La participation des personnes en pauvreté
Aucun des objectifs qui précèdent n’est réalisable à défaut d’une participation active des personnes en pauvreté dans la conception et la mise en œuvre des innovations propres à porter l’élimination de la pauvreté extrême – l’objectif de développement durable numéro un. Les personnes vivant dans la pauvreté font l’objet de discriminations diverses, qui reposent le plus souvent non pas sur leur niveau de revenu lui-même mais sur les relations familiales, les écoles fréquentées ou les circonstances de l’enfance.
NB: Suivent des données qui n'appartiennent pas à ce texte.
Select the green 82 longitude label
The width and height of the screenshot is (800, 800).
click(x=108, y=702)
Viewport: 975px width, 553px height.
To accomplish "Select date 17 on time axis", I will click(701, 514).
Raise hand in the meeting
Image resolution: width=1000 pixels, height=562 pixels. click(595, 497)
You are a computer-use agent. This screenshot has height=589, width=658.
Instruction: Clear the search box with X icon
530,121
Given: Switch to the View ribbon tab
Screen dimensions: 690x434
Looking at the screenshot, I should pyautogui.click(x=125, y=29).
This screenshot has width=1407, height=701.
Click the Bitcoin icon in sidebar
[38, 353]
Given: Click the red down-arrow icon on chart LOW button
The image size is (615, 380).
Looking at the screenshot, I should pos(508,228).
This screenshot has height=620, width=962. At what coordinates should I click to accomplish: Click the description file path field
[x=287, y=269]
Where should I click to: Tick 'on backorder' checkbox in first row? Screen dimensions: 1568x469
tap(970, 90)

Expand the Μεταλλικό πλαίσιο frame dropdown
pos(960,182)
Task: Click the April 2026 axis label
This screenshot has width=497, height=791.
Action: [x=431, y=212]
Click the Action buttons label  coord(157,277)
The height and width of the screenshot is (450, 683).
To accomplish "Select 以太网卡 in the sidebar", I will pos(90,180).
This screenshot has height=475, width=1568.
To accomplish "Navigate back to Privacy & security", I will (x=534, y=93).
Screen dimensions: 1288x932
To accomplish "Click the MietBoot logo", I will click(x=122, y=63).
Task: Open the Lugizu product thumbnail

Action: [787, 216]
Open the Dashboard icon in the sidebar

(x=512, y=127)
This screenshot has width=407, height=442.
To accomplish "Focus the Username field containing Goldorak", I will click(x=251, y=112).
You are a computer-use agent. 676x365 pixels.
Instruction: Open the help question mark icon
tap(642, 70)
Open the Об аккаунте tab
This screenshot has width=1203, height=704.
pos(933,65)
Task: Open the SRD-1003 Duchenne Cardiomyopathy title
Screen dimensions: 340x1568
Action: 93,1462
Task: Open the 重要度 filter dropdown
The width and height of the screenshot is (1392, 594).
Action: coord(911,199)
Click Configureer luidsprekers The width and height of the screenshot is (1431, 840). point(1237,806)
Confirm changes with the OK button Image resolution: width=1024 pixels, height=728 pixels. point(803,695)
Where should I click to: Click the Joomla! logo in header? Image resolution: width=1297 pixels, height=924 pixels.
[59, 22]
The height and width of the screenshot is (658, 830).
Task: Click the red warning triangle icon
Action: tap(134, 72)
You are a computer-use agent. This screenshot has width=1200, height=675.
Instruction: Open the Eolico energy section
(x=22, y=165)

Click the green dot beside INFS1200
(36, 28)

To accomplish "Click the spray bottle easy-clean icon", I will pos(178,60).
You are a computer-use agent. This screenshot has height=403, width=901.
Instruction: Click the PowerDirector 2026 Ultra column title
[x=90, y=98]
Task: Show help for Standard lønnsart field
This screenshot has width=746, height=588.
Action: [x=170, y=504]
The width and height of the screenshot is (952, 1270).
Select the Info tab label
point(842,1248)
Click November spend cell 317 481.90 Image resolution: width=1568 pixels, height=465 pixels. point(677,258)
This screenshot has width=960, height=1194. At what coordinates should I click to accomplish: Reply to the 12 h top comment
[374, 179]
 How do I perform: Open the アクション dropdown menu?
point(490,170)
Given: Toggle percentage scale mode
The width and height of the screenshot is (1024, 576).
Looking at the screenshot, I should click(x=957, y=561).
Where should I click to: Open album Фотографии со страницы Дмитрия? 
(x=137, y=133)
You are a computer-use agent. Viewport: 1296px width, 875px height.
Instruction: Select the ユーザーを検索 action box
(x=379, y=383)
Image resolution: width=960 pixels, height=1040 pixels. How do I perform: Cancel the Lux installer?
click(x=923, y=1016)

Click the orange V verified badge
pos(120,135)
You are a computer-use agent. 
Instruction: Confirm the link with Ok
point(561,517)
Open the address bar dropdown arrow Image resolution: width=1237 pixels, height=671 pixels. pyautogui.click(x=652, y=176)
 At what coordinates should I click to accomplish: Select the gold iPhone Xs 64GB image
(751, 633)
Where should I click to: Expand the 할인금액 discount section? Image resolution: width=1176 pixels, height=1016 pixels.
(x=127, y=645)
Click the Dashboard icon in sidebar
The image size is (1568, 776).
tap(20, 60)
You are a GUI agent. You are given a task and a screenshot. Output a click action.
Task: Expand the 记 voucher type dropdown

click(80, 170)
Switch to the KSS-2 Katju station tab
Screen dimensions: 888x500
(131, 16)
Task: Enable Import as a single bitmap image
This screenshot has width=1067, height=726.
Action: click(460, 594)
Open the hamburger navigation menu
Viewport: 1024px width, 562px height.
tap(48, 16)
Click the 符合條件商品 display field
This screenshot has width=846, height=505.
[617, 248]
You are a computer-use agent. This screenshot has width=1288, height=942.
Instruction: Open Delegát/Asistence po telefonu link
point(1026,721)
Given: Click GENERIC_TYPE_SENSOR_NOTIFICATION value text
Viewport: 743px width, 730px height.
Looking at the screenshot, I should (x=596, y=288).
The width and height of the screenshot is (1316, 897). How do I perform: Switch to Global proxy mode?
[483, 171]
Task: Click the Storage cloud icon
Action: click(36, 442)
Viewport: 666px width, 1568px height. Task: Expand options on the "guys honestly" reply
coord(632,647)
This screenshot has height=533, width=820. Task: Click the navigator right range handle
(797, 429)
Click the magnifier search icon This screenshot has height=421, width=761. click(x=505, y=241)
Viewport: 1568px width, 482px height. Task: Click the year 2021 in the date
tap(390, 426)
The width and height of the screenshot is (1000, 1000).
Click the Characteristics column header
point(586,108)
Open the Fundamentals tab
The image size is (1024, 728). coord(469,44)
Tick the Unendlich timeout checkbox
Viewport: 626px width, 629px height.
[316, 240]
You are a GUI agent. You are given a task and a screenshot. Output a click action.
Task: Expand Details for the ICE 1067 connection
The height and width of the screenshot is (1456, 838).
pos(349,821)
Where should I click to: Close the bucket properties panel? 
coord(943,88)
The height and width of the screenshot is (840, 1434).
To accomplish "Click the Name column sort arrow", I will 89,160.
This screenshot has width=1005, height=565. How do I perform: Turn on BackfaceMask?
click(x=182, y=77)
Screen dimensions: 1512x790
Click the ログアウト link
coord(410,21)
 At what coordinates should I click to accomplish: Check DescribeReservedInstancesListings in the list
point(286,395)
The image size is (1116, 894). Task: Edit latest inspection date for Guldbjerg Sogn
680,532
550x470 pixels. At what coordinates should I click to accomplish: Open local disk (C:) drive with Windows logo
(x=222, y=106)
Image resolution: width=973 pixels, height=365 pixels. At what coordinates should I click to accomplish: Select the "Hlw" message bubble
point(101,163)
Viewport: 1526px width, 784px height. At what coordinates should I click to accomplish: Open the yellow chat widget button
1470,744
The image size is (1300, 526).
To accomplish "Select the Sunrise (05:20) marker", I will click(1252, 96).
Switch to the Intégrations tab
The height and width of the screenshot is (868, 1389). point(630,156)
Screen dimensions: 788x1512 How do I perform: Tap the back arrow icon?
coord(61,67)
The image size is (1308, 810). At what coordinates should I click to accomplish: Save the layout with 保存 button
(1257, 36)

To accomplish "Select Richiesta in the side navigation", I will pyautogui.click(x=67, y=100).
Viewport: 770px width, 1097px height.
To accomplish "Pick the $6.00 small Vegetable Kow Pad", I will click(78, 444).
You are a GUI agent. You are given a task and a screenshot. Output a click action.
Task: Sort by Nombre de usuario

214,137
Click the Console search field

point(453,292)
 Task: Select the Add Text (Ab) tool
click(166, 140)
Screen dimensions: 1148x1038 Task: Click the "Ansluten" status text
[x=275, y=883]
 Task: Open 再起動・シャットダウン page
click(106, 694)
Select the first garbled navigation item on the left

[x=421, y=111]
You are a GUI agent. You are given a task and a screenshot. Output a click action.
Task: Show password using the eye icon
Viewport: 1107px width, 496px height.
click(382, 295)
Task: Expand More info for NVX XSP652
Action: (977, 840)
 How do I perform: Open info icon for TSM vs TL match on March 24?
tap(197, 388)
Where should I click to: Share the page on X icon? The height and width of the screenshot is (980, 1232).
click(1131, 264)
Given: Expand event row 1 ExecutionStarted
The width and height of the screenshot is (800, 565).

La transmission intergénérationnelle de la pauvreté demeure élevée. Cela est plus particulièrement dû au manque d’investissement dans la petite enfance, de même qu’à la stigmatisation de la pauvreté. Traditionnellement, les personnes en pauvreté ont par ailleurs été exclues des processus politiques : mal informées, rarement consultées, elles ont généralement été considérées comme un électorat sans importance. Pour changer ça, le Rapporteur spécial est résolu à travailler étroitement avec les personnes en pauvreté ou qui l’ont connue, afin de garantir la prise en compte de leurs connaissances uniques dans le cadre de son mandat, et de guider la recherche de solutions grâce aux innovations sociales que ces personnes ont expérimentées. Dans cet esprit, nous organiserons une série de « dialogues participatifs » sur des thèmes allant de la protection sociale adaptative à la discrimination pour précarité sociale, et de la formalisation des travailleurs informels au rôle des interventions dans la petite enfance, afin de rompre le cercle vicieux de la marginalisation économique et politique.